Bryan Wynne, president of the industry-backed EDTA, disagrees. He said industry investment drives the development and deployment of the cars, but the federal support helps propel it forward.

“We’ve gotten quite a bit of policy support in reinforcing private-sector investment, beginning with R&D,” he said. “The tax credits have been helping particularly on the consumer side and the fleet operator side to reinforce the investments that have already been made. Those have been very important, especially at these initial stages in the market.”

The tax credits for charging infrastructure expired at the end of last year, and the EDTA wants to see them renewed.

But beyond that, the EDTA is pleased with the current policies regarding electric vehicles. Tax credits to purchase the cars will sunset as each manufacturer sells 200,000 cars, which Wynne supports.

The DOE’s loan program has been very important for the electric vehicle industry, Wynne said.

“From my perspective, there are vastly more successes in the loan program than failures,” he said. “The failures have gotten a lot of attention from people who want to focus on that.”

While Obama and administration leaders have not been as vocal about electric cars, the government is still very active in promoting the technology.
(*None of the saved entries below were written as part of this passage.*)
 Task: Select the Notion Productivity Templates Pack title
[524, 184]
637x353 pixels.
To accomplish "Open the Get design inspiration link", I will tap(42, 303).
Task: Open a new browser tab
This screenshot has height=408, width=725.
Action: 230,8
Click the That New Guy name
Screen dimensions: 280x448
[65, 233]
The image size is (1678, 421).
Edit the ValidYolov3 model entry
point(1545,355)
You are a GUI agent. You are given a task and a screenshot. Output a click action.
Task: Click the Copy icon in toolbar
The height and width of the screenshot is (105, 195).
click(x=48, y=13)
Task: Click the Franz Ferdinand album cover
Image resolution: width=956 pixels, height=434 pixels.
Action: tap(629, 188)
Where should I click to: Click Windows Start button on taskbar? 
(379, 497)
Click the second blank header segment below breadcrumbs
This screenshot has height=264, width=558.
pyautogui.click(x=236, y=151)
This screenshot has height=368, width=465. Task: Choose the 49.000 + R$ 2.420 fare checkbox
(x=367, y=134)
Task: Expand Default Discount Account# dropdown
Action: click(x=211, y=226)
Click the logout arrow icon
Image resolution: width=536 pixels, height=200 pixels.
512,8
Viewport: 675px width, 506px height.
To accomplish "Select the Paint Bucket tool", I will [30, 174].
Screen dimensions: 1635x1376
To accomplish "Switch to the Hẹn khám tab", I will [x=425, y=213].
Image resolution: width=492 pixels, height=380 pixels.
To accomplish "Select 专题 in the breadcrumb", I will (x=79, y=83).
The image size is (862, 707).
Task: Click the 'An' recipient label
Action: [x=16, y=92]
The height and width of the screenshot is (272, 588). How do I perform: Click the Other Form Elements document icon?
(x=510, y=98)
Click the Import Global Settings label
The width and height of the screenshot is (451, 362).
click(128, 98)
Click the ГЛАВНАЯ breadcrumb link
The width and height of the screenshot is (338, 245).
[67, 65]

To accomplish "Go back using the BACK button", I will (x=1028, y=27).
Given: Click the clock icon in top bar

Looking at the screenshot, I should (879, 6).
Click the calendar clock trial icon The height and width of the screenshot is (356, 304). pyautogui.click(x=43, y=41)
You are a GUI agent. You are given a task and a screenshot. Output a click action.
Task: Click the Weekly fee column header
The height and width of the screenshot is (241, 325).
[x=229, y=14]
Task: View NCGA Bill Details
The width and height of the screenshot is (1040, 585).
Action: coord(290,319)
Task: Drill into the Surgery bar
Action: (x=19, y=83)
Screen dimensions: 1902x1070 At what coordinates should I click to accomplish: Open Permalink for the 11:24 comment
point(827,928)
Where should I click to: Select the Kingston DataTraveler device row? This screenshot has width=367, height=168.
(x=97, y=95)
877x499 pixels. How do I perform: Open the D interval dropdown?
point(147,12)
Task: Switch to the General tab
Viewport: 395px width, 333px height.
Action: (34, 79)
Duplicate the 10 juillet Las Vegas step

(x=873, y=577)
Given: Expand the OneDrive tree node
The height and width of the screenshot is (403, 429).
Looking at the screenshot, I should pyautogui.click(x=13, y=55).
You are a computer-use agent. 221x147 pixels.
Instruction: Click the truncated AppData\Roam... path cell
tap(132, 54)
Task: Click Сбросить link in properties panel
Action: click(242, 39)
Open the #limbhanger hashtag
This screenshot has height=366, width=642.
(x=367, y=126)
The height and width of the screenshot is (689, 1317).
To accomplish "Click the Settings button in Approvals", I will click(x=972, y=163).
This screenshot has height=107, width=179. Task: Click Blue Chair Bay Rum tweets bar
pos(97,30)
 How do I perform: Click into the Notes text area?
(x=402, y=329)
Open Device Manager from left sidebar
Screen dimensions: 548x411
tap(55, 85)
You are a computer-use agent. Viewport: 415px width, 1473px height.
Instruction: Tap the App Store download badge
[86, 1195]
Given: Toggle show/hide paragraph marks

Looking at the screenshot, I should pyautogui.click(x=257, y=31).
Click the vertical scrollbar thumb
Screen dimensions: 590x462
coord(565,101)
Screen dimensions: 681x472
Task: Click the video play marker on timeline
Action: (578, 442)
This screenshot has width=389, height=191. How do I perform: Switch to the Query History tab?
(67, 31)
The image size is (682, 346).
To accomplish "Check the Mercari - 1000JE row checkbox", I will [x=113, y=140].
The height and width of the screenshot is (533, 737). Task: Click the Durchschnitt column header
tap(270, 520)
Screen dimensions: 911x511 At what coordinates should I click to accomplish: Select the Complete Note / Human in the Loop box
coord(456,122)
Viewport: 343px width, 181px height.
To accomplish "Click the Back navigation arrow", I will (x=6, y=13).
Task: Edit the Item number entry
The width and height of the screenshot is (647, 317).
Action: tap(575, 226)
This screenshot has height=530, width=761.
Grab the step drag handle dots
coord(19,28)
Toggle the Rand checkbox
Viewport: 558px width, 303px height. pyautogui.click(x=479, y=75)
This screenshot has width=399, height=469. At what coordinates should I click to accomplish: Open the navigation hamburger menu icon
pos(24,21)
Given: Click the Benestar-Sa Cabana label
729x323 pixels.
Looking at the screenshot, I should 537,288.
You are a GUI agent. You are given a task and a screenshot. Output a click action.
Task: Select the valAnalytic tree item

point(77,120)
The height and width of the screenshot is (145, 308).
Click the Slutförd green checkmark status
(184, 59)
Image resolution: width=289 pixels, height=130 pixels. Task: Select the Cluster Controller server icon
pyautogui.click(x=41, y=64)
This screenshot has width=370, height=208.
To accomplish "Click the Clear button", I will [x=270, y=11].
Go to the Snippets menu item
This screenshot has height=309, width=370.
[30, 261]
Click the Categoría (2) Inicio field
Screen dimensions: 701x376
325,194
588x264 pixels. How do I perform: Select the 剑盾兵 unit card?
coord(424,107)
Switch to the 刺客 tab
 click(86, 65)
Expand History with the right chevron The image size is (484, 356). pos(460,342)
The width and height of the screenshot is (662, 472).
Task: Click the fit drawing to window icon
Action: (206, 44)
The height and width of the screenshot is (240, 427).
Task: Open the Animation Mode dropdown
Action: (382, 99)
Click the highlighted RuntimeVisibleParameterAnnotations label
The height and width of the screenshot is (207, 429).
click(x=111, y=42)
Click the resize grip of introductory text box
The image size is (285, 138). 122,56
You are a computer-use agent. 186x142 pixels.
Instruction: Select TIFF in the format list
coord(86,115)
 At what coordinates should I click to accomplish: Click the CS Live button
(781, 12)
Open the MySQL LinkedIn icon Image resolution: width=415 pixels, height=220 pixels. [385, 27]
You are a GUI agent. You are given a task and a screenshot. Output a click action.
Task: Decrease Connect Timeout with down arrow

The DOE’s Davis said the administration’s main involvement in electric vehicles has been funding or conducting battery research.

“The major barrier to electric drive technologies remains cost, and the good news is that the cost is coming down,” he said. “That’s mainly due to research and development that’s been highly successful in the last few years at lowering the cost of batteries.”

The DOE has also worked to encourage consumers to use electric vehicles in ways that cost less money for the government. It has developed a mobile application for locating charging stations, a website for calculating the cost difference between gasoline and electricity and worked to help employers install charging stations for employees.

“We think if you get the technology right and the cost right, that consumers will embrace this technology,” Davis said.